Extracting to Different Directory

The extract command also supports the -C (or --directory) argument that sets the initial working directory before extracting. This can be used to change the location where the extracted files/folder will be saved.

Transferring Archives / Directories

In this section, I’ll show a couple of quick examples where we need to transfer a folder tree between current local system and a remote system reachable by SSH.

Local to Remote

We could create a tar file of the folder (and any other files as well), transfer the file to the remote system, login to the remote system and unpack it there.

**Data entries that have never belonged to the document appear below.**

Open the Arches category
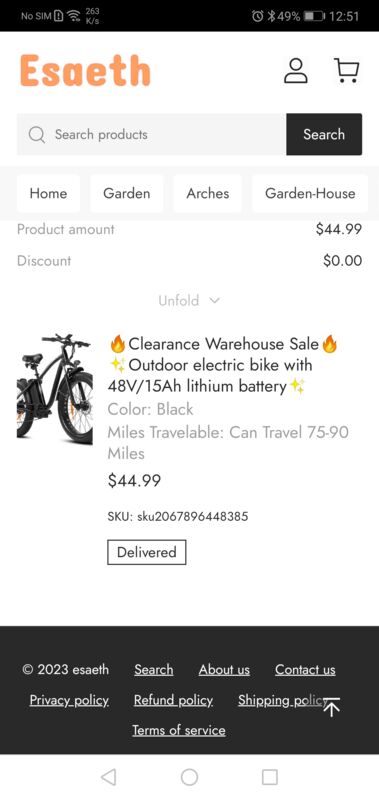 208,193
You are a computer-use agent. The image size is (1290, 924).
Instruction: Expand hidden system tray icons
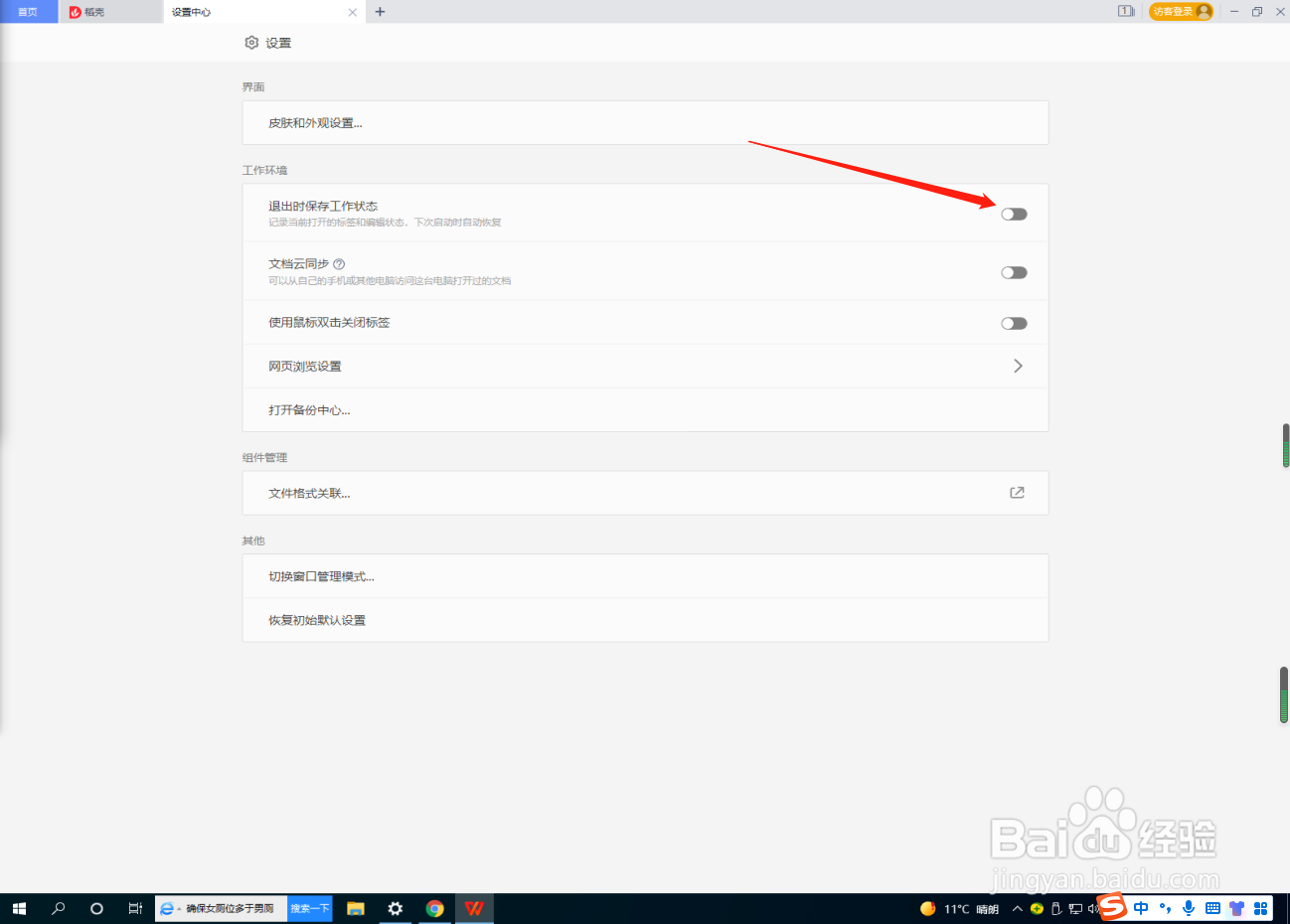pyautogui.click(x=1017, y=908)
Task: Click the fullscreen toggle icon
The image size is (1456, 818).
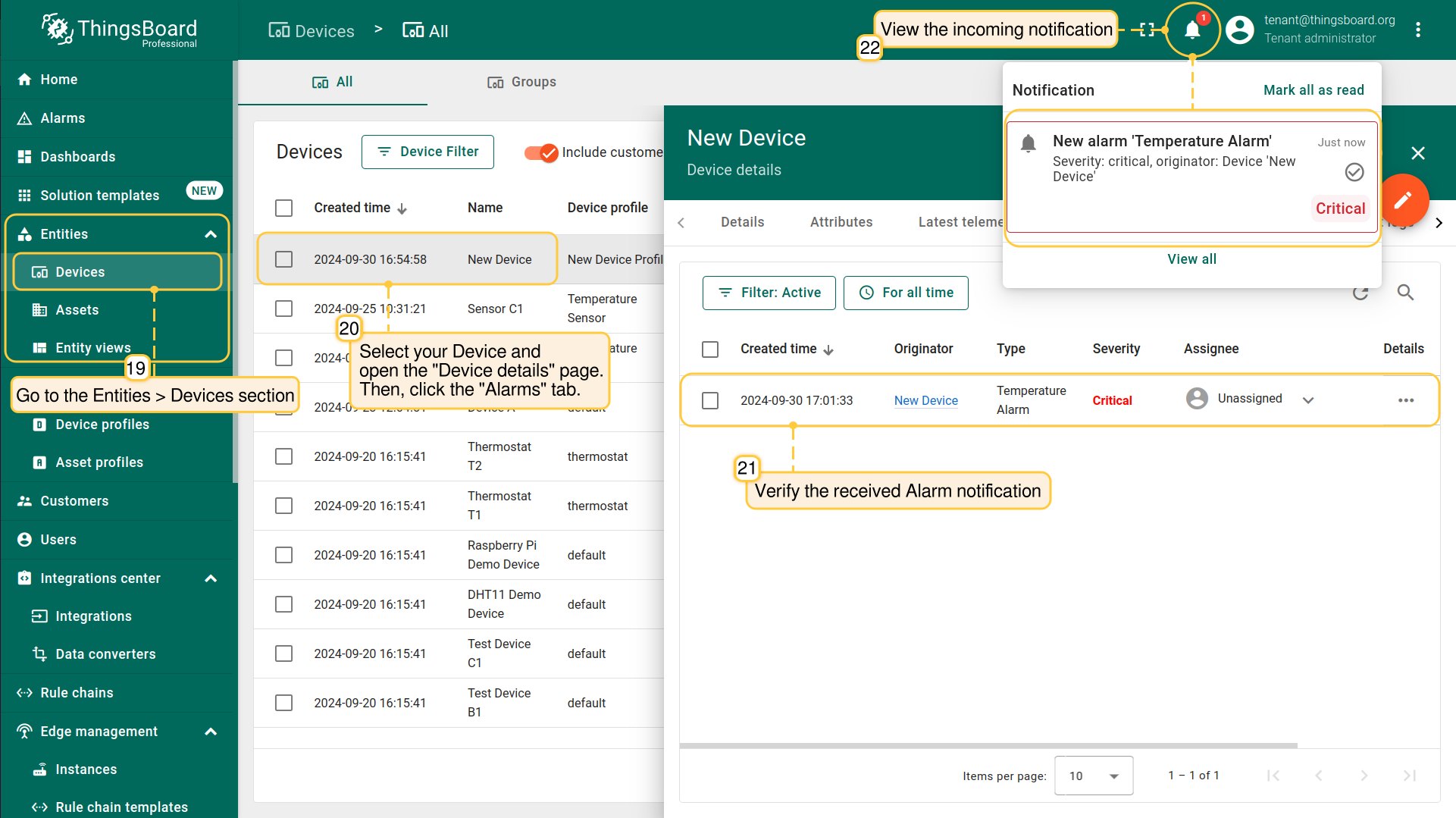Action: click(x=1147, y=30)
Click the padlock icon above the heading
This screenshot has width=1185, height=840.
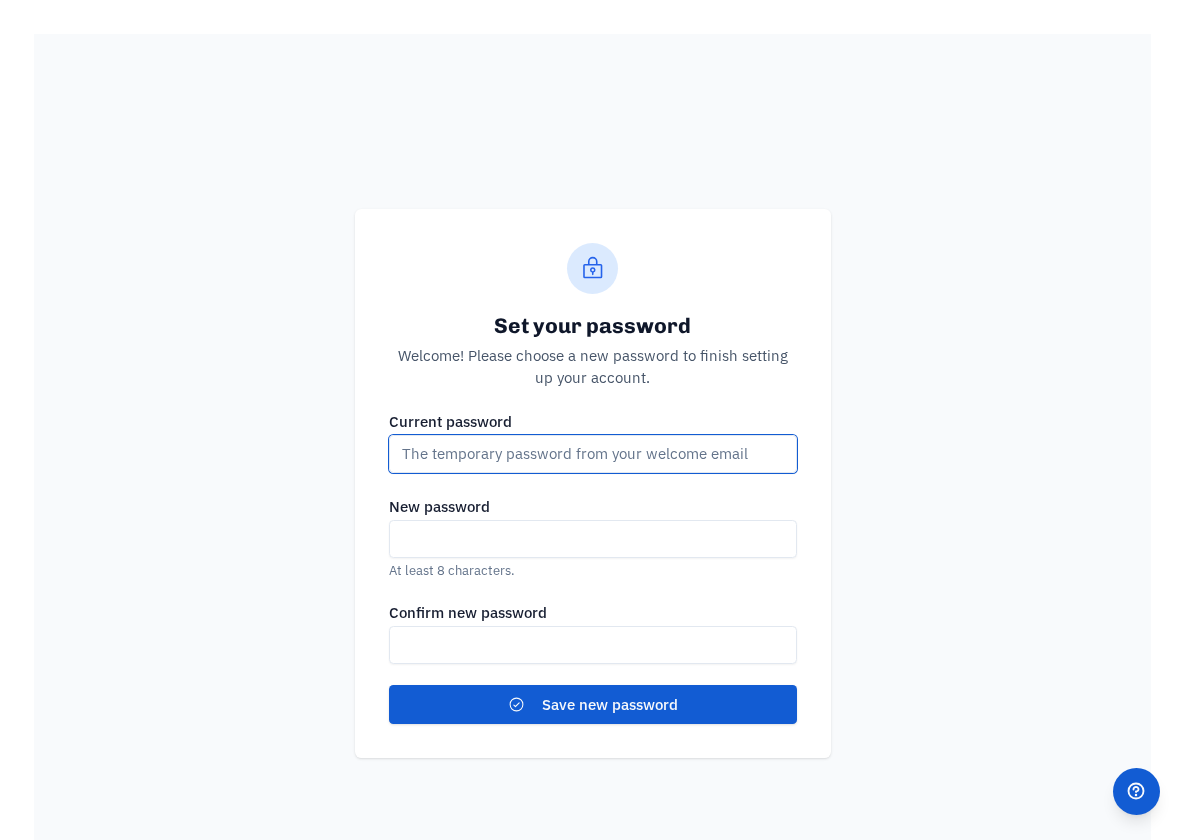point(592,268)
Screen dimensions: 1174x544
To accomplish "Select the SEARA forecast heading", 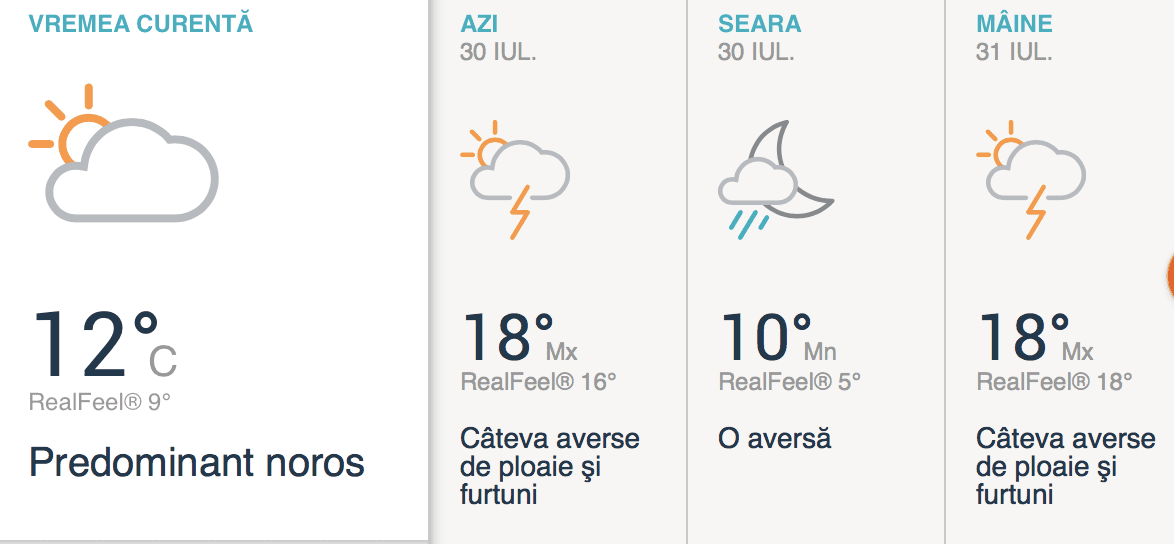I will [760, 24].
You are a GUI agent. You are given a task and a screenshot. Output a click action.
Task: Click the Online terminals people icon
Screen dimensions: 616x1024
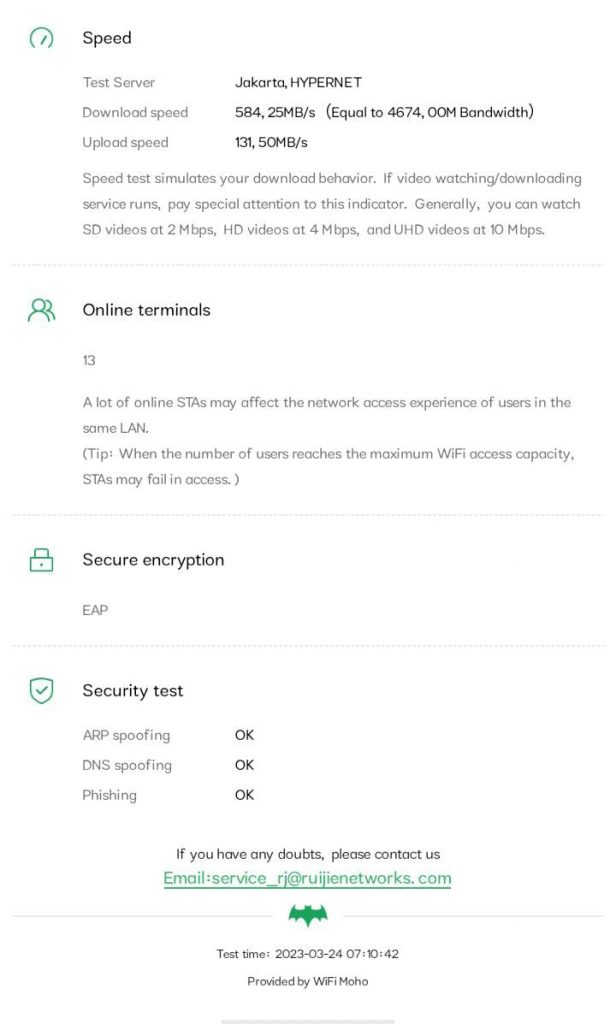point(41,310)
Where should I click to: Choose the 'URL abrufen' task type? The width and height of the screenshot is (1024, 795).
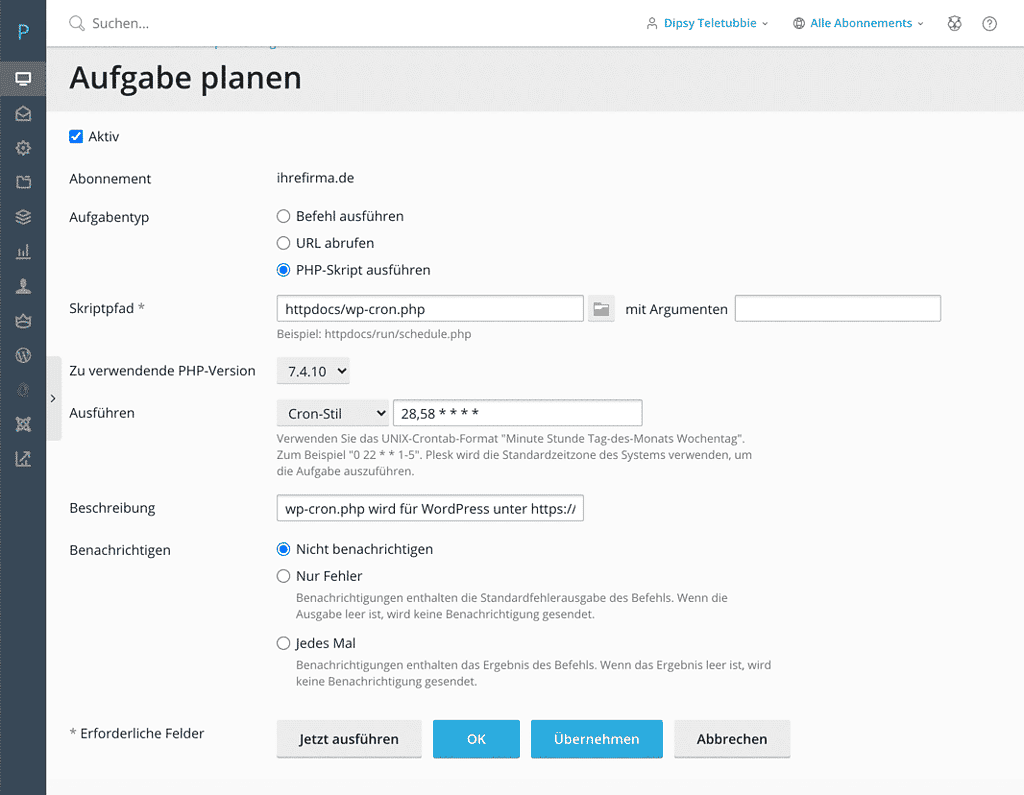tap(284, 243)
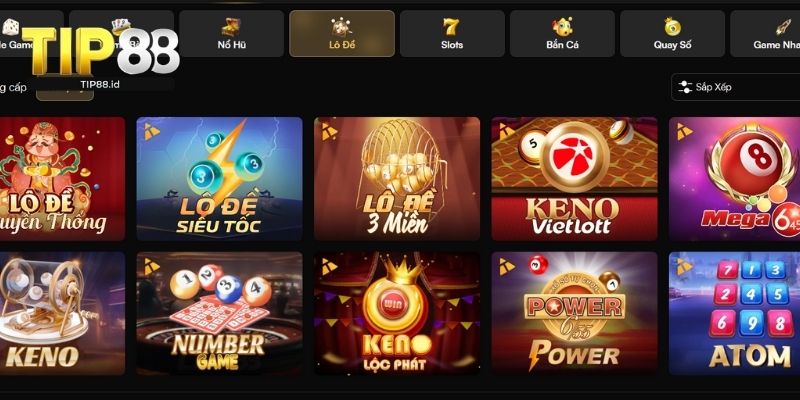
Task: Open the Keno Vietlott game tile
Action: point(574,179)
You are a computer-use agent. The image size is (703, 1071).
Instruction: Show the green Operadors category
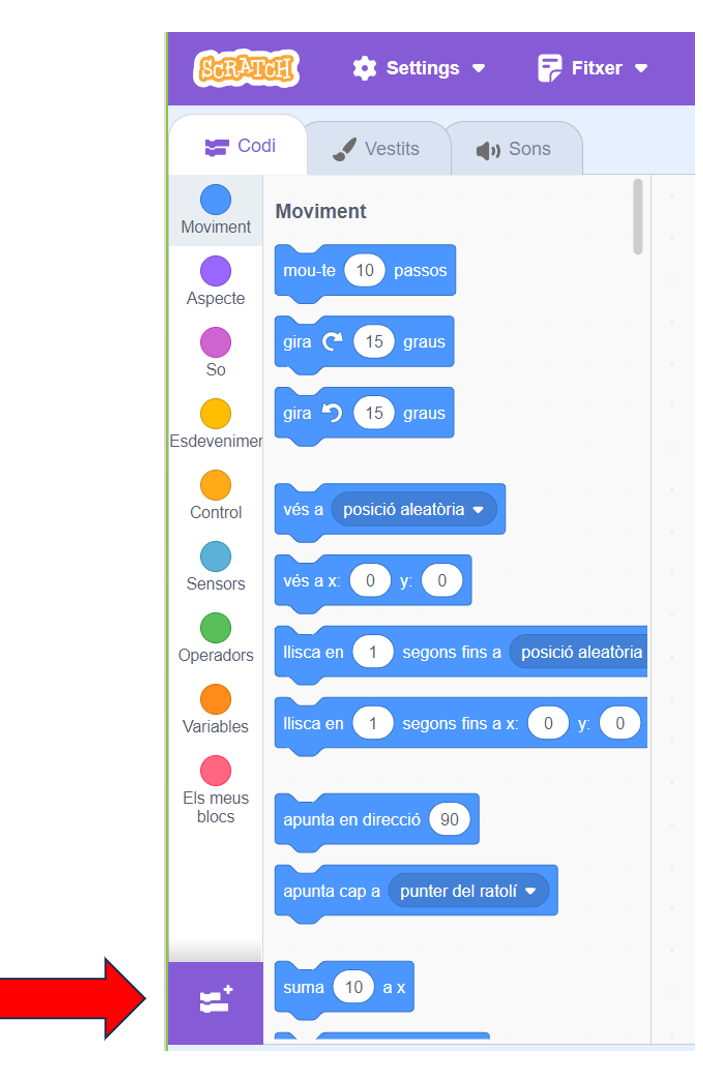[215, 628]
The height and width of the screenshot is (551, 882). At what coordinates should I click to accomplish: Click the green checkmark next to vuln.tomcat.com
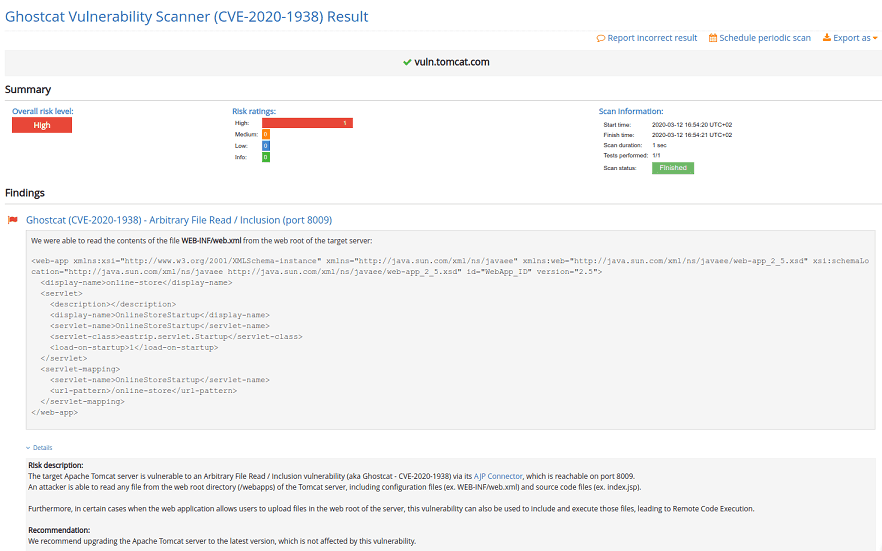(407, 62)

There’s a couple of problems with this approach:

  1. Since we are creating an archive of the folder on our local disk, we need to have the necessary free space for that archive. This may be less the size of the folder, but can still be significant if the folder is large. The same problem will also appear on the remote system.
  2. We need write permissions on the local disk. If we want to just take a folder to a remote system, we should only need write permission on the remote disk, not on the local disk.

To avoid the above two problems, we can transfer the archive directly as a stream, without saving it to the local disk. Notice that if we don’t provide a filename for the create (-c) command, the archive will be written to standard out. Similarly, if we don’t provide a filename for the extract (-x) command, it will read the archive from standard input. Our solution below will leverage these two facts.

tar -cj just-a-calendar | ssh remote tar -xj

The first command (tar -cj just-a-calendar) creates a bzip2-compressed archive (we could’ve used z here to use gz compression instead) and writes it to the standard out. This becomes the standard input for the ssh command which will connect to the remote host, invoke the tar -xj command, and forwards it’s own standard input to that tar -xj command. The tar -xj command extracts the archive from it’s standard input, using bzip2 for decompressing and writes the extracted contents to the remote user’s home directory.

For added measure, we could use the -C (or --directory) argument to tar -xj to set the directory where the extracted files would be saved.

This method is extremely handy since the archive is not written to the disk anywhere, not on local, not on remote. It’s only processed as a stream of bytes.

The -j argument to the tar commands is not strictly necessary. The whole thing will work even without it. But since the archive is being transferred over network, it pays to spend a little processor time into compressing it so as to minimize network usage (and consequently, speed up the operation).

We could’ve added the -v argument to one (or both!?) tar commands to show the files as they are being archived/extracted.

Remote to Local

This follows a similar method as in the previous section, but in the other way around. We run the archiver tar command on the remote host, and the extractor tar command on the local machine.

ssh remote tar -cj just-a-calendar | tar -xj

This will recreate the just-a-calendar folder on the remote host, onto the local disk. We could use the -C argument to either tar command to set it’s initial working directory.

Of course, if wanted to just save the archive on the local disk, not extract it, we could just redirect the stream to a file.

ssh remote tar -cj just-a-calendar > package.tar.bz2

Conclusion

The tar command, in all it’s variations, is irreplaceable in it’s utility for these kind of purposes. The handiest resource for getting help while working with it is, of course, the man page. But when we’re in the mood to just copy-pasta (yes, pasta) a command to serve the purpose, I hope this article will be helpful.